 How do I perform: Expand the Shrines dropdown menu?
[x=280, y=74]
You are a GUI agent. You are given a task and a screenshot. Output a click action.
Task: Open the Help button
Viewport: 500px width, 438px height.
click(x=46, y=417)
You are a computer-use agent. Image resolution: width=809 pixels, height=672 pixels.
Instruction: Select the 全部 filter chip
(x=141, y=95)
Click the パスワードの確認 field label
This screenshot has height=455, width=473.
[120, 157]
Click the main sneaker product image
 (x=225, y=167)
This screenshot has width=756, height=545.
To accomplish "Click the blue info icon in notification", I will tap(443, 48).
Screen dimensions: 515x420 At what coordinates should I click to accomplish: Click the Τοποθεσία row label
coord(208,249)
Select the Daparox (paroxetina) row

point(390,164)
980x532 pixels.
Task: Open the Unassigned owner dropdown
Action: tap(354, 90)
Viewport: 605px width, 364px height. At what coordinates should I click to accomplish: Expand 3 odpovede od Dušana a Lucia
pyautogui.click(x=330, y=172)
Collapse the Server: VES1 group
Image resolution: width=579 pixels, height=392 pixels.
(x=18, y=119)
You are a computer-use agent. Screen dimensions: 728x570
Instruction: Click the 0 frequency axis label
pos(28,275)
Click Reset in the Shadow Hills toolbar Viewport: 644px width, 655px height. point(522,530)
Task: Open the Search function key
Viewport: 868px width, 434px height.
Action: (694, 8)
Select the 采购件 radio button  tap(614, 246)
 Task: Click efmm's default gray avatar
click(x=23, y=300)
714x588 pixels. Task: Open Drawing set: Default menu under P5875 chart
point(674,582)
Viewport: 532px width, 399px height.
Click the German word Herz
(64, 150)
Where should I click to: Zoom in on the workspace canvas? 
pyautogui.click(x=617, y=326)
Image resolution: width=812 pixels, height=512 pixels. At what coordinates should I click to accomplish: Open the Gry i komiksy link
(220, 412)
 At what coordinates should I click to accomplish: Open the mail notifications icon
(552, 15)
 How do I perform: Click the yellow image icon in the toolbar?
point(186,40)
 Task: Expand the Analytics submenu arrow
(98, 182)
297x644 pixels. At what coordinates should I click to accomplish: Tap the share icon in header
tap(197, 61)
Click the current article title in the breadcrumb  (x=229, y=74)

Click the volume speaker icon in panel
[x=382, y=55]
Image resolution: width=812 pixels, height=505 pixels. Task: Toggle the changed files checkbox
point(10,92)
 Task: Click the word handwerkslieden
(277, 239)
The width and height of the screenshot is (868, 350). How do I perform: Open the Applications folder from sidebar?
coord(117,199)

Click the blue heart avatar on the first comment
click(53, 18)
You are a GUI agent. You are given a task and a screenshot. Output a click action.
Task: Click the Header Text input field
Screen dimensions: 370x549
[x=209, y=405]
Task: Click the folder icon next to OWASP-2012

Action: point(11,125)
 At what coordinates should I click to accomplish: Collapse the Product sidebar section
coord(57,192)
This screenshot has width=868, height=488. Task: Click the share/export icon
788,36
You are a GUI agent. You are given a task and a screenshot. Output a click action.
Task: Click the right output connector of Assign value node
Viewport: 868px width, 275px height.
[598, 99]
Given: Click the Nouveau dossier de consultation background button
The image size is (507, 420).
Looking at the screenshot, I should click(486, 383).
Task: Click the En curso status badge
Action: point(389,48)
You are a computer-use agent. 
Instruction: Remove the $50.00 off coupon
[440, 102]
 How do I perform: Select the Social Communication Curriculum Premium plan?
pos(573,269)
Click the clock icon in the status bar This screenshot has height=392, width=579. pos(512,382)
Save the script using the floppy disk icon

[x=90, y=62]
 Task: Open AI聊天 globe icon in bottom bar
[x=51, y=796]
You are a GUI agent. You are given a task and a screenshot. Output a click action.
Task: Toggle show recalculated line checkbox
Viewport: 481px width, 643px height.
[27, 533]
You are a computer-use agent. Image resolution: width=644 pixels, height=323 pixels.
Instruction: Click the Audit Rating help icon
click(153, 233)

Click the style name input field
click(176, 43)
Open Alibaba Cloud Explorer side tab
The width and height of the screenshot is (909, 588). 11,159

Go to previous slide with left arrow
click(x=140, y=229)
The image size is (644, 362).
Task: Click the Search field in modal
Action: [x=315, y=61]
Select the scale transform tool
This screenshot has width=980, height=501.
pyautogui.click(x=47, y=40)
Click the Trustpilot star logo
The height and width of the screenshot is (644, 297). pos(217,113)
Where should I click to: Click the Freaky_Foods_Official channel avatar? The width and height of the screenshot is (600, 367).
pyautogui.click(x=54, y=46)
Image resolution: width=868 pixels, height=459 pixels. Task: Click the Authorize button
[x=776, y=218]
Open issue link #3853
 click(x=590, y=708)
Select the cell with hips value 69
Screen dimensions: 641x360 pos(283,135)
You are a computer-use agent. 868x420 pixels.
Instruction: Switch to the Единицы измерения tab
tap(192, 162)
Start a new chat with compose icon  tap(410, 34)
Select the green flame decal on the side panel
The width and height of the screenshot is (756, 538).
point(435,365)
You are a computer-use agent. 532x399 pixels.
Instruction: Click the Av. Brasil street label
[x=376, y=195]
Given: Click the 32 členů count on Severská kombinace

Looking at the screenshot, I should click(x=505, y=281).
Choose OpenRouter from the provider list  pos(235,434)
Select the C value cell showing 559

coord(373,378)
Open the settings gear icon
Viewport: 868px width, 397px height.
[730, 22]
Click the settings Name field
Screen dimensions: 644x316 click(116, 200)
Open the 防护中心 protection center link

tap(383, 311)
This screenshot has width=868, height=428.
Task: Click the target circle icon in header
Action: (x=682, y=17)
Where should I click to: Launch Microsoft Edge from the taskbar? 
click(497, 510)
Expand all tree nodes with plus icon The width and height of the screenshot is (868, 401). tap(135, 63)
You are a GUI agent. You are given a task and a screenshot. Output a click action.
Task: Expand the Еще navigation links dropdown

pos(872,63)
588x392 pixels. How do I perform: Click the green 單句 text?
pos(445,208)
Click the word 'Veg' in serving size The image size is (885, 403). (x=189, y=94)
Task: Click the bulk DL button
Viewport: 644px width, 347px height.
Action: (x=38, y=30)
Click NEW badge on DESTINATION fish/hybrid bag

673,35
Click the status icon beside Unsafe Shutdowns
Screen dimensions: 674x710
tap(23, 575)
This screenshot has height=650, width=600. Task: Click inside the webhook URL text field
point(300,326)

- [EXERCISE GOAL]:
The required result is an exact repetition of the lines from the one containing "This screenshot has height=650, width=600." through the last line of the data.

- [TASK RESULT]:
This screenshot has height=650, width=600. Task: Click inside the webhook URL text field
point(300,326)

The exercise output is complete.